Photo Credit: Marc Gronich
Suffolk County District Attorney Raymond Tierney (R – Brookhaven) explains to The Jewish Press why the package of bills to fight opioid overdose is good news for New Yorkers and Suffolk County residents but faces stiff opposition in each of the legislative houses.

Earlier this month, a bipartisan group of lawmakers from Suffolk County as well as county officials called on the legislature to stop dragging their feet and put some teeth in the current law to help public safety officials fight criminal drug sales that often lead to overdose and death.

Among the long list of drugs most popular today are cocaine, marijuana (now legal in the sate) heroin, Xylazine (first used in 1967), opioids, methamphetamine and Fentanyl, which are wreaking havoc on many communities across the state. Law enforcement seems to be powerless because state laws are either weak or don’t address the issue at all.


Barbiturates such as Seconal also present the risk of becoming habit-forming.

The Suffolk County law enforcement community is pushing for substantive legislation to ward off an international incident.

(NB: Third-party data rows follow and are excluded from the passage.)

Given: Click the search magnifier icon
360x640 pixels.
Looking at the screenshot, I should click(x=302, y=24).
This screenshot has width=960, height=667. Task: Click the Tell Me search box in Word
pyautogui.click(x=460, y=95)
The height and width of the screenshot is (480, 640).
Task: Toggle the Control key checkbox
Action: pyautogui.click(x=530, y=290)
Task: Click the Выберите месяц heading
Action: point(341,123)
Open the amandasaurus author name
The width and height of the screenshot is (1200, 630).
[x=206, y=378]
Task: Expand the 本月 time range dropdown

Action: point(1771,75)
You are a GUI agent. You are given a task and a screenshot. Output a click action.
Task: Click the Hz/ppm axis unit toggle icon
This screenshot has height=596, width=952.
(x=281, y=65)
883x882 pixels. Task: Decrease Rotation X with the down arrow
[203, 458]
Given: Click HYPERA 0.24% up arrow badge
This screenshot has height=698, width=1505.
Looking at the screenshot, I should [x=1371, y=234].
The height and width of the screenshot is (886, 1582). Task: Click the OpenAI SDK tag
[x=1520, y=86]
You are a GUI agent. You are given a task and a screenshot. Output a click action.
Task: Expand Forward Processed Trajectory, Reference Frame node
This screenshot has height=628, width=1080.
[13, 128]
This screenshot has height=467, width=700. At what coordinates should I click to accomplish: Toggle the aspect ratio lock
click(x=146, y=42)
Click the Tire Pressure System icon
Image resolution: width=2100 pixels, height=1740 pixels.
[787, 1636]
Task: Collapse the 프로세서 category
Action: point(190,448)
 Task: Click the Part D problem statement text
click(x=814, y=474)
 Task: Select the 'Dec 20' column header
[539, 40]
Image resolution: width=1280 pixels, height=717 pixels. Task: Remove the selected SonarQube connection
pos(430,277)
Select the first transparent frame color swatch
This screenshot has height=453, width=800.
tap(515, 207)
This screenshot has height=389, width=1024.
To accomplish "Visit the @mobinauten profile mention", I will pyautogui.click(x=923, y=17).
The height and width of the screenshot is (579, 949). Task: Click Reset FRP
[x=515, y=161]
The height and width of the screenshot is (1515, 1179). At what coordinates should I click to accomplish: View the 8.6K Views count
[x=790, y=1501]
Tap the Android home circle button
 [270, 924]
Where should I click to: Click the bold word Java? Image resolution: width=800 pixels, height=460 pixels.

“The chemical component parts [of Xylazine] are being made in China, they are being put together in labs in Mexico, then coming across our border and flooding our community. I think it’s the cartels and I think the practice in our communities has changed, not for the better, where in the past, we used to have cocaine and heroin, which is not good but cocaine and heroin are much less deadly than Xylazine, Tranq, Fentanyl and nitrazine Isotonitazene (aka Isotonitazene or “ISO”), which are exponentially more dangerous than what we had when we were young people. Fentanyl is unforgiving and it’s only a matter of time before you overdose from Fentanyl because it’s poisonous,” Suffolk County District Attorney Ray Tierney (R – Brookhaven, Suffolk County) told The Jewish Press.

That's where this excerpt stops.